Mateusz Dłutowski, Mateusz Tajstra

i

Autor: Danuta Drabik/Śląski ZPN Mateusz Dłutowski (z lewej) z dumą prezentuje medal MŚ medyków. A prof. Mateusz Tajstra – reprezentacyjną koszulkę Biało-Czerwonych

Polak potrafi!

Fantastyczny sukces Biało-Czerwonych na boiskach Australii. Przywieźli do kraju nie tylko medal, ale i tytuł MVP mundialu!

2024-08-23 17:17

Nie idzie nam w profesjonalnym futbolu? Biało-Czerwoni na EURO awansowali kuchennymi drzwiami, a potem zdobyli ledwie punkt w trzech meczach? Polskie kluby znów dostały łomot w rozgrywkach pucharowych? Nic to, mamy futbolową drużynę na miarę medalu mistrzostw świata!

Mateusz Dłutowski co prawda piłkę kopał co najwyżej w III lidze na Opolszczyźnie, ale w lipcu – jako kapitan drużyny – powiódł swych „kolegów po (nowym) fachu” do trzeciego miejsca w świecie w boiskowych zmaganiach… lekarzy! Turniej odbywał się w Brisbane, a Dłutowski – ortopeda traumatolog – wokół siebie miał na murawie m.in. urologów, neurochirurgów i kardiologów. Wśród nich – profesora Mateusza Tajstrę ze słynnego daleko poza granicami kraju Śląskiego Centrum Chorób Serca w Zabrzu!

* [DOSTARCZONE POZYCJE]
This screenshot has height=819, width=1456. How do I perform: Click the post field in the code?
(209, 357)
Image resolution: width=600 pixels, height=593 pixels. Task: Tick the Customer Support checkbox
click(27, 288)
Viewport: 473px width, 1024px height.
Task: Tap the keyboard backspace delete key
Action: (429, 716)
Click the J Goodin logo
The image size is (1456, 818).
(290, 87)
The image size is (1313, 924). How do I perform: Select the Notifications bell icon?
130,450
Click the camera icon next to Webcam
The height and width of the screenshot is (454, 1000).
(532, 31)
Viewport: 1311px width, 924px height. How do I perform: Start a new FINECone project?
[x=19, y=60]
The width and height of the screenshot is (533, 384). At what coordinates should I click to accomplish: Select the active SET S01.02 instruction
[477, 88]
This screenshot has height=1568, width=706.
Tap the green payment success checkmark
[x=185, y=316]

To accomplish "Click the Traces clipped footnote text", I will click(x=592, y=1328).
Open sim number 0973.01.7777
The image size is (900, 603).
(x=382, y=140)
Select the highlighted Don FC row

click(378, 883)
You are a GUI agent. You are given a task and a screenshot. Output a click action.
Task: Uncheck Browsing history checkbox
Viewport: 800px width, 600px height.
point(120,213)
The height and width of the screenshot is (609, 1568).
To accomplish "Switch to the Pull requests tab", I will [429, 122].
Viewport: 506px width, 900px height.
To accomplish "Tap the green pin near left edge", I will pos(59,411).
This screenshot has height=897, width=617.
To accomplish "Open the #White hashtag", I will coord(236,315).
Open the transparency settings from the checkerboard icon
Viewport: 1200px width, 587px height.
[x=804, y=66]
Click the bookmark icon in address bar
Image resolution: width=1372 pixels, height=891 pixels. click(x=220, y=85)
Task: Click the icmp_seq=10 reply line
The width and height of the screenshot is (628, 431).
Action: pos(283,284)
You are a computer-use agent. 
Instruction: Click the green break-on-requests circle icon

* [ZADANIA DO WYKONANIA]
1 - W jakim mieście odbywał się turniej opisany w tekście o mundialu lekarzy?
2 - Proszę kontynuować tekst o mundialu lekarzy od miejsca, w którym się kończy.

* [ODPOWIEDZI DO ĆWICZENIA]
1 - W Brisbane.

2 -
Fantastyczny sukces Biało-Czerwonych na boiskach Australii

I wszyscy oni nie żałowali serc właśnie, a także kości, walcząc na australijskich murawach. - Przegraliśmy tylko dwa razy: z Wielką Brytanią (późniejszy mistrz świata - dop. aut.) w półfinale, oraz z… kangurami, które pewnego dnia opanowały nasze boisko treningowe – śmieje się Mateusz Dłutowski.

W grupie nasi poradzili sobie bez większych problemów z Australijczykami, Amerykanami i Kolumbijczykami. Potem był zwycięski ćwierćfinał, a dalej wspomniany – zakończony porażką 0:2 – półfinałowy bój z Brytyjczykami. Wreszcie w meczu o 3. miejsce Polacy rozgromili (4:0) medyków z Hiszpanii.

Biało-Czerwoni przywieźli do kraju nie tylko medal, ale i tytuł MVP mundialu!

Co więcej – to Polakowi przypadł tytuł MVP turnieju. Zdobył go Paweł Brosz. Nazwisko nieprzypadkowe w środowisku piłkarskim: to syn byłego piłkarza, a obecnie szkoleniowca (pracuje teraz w Termalice Nieciecza), Marcina Brosza! - Dosłownie tydzień przed turniejem obronił dyplom studiów medycznych, co pozwoliło mu wziąć udział w turnieju – zaznacza prof. Tajstra. - Nie zdążył jeszcze przebadać żadnego pacjenta, a już został najlepszym zawodnikiem mistrzostw świata!

Selekcjonerem polskiej ekipy był dr Bartosz Dolański z gdańskiej Akademii Wychowania Fizycznego i dyrektor sportowy Gedanii. To on z grona 50 lekarzy, którzy wcześniej brali udział w trzech piłkarskich turniejach na terenie kraju, wyselekcjonował 25-osobową kadrę na mistrzowskie zmagania na antypodach. Ważna w czasie selekcji była… metryka. - W tych mistrzostwach obowiązuje... „prosenior system”: w trakcie każdego meczu na boisku musiało być w każdej drużynie przynajmniej dwóch graczy w wieku powyżej 35 lat i dwóch powyżej 40. Fajna zasada, bo motywuje starszych do trzymania formy – zdradza kapitan drużyny.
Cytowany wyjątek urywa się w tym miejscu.